Hace algún tiempo que aparecen y no sé por qué.
Vienen calculando la pose, con apariencia cuidada y mirada íntima.
No sé qué hechizo algorítmico habrá estallado a mi alrededor para provocar semejante desfile.
Es un sin cesar: llegan para ser contempladas, dejan su estela y desaparecen.
Las hay para elegir: por el brillo de la mirada, por el gesto, por la temperatura del cuerpo que sugieren.
De porte elegante, enfundadas en fantasía, casi por desnudar.
Apuntando hacia la luz con destellos azules, y siempre un guiño pintado, por si ven que me pierdo.
Este suceso me recuerda otros tiempos.
El amor también era efímero, nubes densas escapando del invierno casero.
El sabor era casual y el roce discreto.
Y el misterio, lejos de ocultarse, ardía en las miradas para quien sabía leerlas.
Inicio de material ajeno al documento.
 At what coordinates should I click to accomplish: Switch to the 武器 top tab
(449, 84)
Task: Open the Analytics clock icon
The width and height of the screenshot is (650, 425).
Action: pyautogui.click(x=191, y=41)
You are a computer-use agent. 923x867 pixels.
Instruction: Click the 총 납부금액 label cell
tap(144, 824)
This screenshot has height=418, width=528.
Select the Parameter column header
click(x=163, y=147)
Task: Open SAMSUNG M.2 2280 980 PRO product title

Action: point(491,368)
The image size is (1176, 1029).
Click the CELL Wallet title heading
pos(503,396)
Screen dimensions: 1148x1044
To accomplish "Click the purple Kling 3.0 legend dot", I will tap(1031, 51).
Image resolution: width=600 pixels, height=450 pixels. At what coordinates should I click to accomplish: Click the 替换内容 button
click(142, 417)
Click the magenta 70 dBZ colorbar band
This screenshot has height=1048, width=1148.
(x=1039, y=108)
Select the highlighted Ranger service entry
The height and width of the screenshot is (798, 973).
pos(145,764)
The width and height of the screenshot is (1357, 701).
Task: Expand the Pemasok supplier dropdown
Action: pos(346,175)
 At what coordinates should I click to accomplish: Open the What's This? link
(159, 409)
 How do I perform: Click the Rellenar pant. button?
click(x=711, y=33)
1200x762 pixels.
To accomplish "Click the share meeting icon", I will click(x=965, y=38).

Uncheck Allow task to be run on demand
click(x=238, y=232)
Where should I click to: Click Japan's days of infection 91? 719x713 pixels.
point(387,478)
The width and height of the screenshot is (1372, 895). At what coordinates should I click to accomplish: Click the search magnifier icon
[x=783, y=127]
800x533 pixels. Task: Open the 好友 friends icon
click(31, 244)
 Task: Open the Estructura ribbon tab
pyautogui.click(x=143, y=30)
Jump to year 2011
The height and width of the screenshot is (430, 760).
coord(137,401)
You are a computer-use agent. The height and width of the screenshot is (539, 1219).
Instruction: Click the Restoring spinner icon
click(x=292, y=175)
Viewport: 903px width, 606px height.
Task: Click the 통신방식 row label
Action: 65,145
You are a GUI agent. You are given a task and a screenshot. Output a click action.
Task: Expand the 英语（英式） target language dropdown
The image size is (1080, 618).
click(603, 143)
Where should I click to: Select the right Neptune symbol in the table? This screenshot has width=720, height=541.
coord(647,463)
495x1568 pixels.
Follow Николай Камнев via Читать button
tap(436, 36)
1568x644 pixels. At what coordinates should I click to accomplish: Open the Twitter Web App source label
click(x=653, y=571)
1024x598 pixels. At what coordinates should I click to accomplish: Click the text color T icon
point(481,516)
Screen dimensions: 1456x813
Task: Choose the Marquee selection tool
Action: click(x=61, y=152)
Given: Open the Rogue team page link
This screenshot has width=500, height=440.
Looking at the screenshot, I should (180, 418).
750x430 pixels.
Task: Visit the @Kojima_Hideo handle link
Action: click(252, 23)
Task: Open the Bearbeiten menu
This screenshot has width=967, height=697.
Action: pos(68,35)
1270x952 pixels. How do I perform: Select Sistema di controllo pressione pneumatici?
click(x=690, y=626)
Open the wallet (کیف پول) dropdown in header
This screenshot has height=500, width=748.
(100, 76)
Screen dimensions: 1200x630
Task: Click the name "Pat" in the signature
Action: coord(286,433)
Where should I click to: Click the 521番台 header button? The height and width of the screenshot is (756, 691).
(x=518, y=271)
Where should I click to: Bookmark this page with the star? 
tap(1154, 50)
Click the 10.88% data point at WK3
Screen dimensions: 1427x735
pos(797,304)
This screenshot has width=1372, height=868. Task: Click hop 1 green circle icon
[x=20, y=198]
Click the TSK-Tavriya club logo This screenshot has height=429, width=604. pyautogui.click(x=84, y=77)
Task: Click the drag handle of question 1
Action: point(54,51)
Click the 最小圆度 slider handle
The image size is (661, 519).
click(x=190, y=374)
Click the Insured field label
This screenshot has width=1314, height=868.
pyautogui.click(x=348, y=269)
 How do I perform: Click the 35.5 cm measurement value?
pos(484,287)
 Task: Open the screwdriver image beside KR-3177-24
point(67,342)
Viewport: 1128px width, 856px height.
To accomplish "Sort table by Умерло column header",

Ardía en llamas para que el viento se llevara las cenizas.
Como hoy —si no más— había quien se negaba a rendirse del todo.
Ocultaban la ferocidad bajo vestidos largos de cadenas errantes.
Disfrazaban las ganas de sangrar barriendo bajo las alfombras,
llevando velo blanco, creyéndose novia,
creyendo en el hechizo del cuento
y en el ladrón que venía a su secuestro.
Pero hoy hemos cambiado.
No son los mismos secretos.
Ni son los mismos dueños.
O eso creo.
Vivimos en la ilusión de mostrarnos libres, bailando descalzos y solos,
sonriendo telones abiertos mientras tendemos el presupuesto del tanto por ciento.
Creemos que el camino es nuestro,
pero en la etiqueta está su precio
y la caducidad oculta en una hilera de ceros.
Al no parecer interesado, las damas se van…
convertidas en otros.
Acompaña esta lectura con ‘Mi Orden’, de Bala — un golpe seco de oscuridad luminosa para cerrar el círculo.